*EXTRAIT DU DOCUMENT*

━━━━━━

Handicap.fr : Le 23 décembre 2024, trois mois après votre première nomination, vous avez été nommée ministre déléguée auprès de la ministre du Travail, de la Santé, de la Solidarité et des Familles, chargée de l'Autonomie et du Handicap. Qu'est-ce qu'implique l'élargissement de votre portefeuille ?
Charlotte Parmentier-Lecocq : Je tiens d'abord à dire que je suis très heureuse et honorée de poursuivre ma mission sur le champ du handicap car elle me tient beaucoup à cœur. J'avoue qu'il est frustrant, après trois mois d'exercice, de devoir mettre en pause tous nos projets, censure oblige... Je suis aussi très satisfaite de l'élargissement de mon périmètre ministériel car il y a des ponts assez évidents entre « handicap » et « autonomie ». Le sujet de l'accessibilité, par exemple, amène à avoir une réflexion plus universelle et entre souvent dans la même logique, la même mécanique, aussi bien pour les personnes âgées qu'handicapées.

━━━━━━

*SÉRIE D'EXERCICES*
- 1) Dans l'entretien sur l'autonomie et le handicap, à quelle date Charlotte Parmentier-Lecocq a-t-elle été nommée ministre déléguée chargée de l'Autonomie et du Handicap ?
- 2) Poursuivez l'entretien sur l'autonomie et le handicap après la dernière phrase de la réponse de Charlotte Parmentier-Lecocq.

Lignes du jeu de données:
━━━━━━

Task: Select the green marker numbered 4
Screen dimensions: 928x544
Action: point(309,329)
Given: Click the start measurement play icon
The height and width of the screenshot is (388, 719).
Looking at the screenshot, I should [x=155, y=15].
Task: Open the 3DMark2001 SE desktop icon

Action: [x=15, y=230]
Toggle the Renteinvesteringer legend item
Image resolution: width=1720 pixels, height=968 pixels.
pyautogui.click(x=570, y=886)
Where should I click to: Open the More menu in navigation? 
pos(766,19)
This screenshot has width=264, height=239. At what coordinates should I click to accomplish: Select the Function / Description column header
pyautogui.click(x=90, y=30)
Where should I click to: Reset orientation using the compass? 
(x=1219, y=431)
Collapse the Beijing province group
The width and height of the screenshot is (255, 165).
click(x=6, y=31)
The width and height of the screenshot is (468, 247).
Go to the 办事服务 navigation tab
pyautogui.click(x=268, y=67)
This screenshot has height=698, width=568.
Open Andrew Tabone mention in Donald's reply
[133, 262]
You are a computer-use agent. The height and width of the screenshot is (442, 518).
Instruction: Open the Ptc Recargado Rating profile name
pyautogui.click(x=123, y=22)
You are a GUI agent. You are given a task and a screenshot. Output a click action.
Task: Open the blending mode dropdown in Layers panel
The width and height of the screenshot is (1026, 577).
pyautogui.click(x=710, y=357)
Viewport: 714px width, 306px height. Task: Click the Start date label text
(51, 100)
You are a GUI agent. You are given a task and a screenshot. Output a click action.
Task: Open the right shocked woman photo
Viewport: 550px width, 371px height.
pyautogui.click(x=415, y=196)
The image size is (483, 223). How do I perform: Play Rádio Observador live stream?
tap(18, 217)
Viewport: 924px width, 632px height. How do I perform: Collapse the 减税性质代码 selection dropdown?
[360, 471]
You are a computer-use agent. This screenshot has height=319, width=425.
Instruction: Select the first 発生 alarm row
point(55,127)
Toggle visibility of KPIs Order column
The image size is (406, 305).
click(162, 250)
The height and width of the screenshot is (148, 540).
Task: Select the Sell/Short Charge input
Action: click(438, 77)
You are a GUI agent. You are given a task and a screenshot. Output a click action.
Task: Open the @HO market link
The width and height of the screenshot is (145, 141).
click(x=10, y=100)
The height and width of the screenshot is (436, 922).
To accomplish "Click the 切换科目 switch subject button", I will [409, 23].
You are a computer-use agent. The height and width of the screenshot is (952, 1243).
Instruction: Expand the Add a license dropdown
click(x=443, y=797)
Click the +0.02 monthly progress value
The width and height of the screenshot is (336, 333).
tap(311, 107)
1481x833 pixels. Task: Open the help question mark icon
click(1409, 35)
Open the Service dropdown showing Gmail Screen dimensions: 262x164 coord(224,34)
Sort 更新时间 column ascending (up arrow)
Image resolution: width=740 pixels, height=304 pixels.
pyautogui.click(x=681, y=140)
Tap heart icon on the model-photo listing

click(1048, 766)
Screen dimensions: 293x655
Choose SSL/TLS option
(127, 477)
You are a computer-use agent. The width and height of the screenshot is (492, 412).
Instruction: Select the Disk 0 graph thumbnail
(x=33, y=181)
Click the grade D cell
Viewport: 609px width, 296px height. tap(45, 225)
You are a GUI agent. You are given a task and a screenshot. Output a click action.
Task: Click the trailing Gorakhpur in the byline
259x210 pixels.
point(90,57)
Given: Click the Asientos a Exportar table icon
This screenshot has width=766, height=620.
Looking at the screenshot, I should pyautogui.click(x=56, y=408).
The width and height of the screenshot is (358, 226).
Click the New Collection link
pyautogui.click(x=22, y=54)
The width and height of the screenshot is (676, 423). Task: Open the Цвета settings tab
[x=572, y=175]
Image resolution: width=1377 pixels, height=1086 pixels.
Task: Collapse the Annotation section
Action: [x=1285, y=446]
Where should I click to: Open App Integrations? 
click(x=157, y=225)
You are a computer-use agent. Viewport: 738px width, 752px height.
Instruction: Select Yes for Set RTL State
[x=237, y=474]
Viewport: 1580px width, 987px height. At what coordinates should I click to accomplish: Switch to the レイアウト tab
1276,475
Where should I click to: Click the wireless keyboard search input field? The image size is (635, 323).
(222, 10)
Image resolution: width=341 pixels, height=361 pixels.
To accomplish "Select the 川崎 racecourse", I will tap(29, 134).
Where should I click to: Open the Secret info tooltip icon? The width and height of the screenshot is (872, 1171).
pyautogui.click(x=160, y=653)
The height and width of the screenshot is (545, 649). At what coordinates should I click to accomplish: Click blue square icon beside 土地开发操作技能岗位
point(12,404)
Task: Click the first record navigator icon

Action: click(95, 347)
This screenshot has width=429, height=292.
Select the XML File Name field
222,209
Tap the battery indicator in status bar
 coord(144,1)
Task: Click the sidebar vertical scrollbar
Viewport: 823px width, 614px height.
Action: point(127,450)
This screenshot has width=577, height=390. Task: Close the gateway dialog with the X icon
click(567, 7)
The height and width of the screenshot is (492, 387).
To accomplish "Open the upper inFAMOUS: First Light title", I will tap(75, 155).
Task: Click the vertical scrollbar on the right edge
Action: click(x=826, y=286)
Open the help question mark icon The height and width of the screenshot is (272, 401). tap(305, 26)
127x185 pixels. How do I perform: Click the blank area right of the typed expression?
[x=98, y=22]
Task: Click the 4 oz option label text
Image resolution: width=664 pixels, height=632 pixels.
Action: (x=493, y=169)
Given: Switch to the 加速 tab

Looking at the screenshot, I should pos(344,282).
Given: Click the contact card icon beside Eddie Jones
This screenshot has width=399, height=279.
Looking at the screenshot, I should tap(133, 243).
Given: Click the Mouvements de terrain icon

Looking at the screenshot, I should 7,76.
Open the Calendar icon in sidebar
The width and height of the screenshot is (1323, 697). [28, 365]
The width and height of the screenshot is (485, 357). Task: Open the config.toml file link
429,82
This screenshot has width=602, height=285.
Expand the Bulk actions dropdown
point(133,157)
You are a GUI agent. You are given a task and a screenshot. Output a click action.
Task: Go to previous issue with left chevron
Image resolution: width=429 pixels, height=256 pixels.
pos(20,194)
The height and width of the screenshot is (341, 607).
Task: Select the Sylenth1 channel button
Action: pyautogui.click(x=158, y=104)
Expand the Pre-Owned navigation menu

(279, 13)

━━━━━━

*RÉPONSES PAR EXERCICE*
- 1) Le 23 décembre 2024.

- 2)
H.fr : Comment garantir que les spécificités des personnes handicapées soient bien prises en compte ? Lors de la composition du gouvernement, de nombreuses familles concernées et associations craignaient d'être noyées dans un ministère « trop large », qui n'auraient ni le temps ni les moyens de tenir compte de leurs besoins propres.
CPL : Je serai très vigilante à garder un prisme spécifique pour les personnes handicapées. L'enjeu, quand on parle de « transformation de l'offre », est de pouvoir répondre à leur projet de vie et cela nécessite un soutien adapté à leurs propres besoins, notamment en matière de scolarité et d'emploi. Par ailleurs, le handicap est un sujet interministériel donc je serai amenée à travailler de concert avec mes collègues du gouvernement pour que le handicap soit intégré dans toutes les politiques publiques. Je n'oublie pas non plus les aidants. L'enjeu est d'amener la société à regarder les vulnérabilités de façon sereine, ouverte et positive.
H.fr : Deux gros dossiers sont particulièrement incontournables cette année, à commencer par le remboursement intégral des fauteuils roulants (Fauteuils roulants : un remboursement intégral... bientôt). Où en est-on et que comptez-vous mettre en place pour assurer l'application de cette mesure, déjà promise par Emmanuel Macron lors de la Conférence nationale du handicap (CNH) de 2023 ?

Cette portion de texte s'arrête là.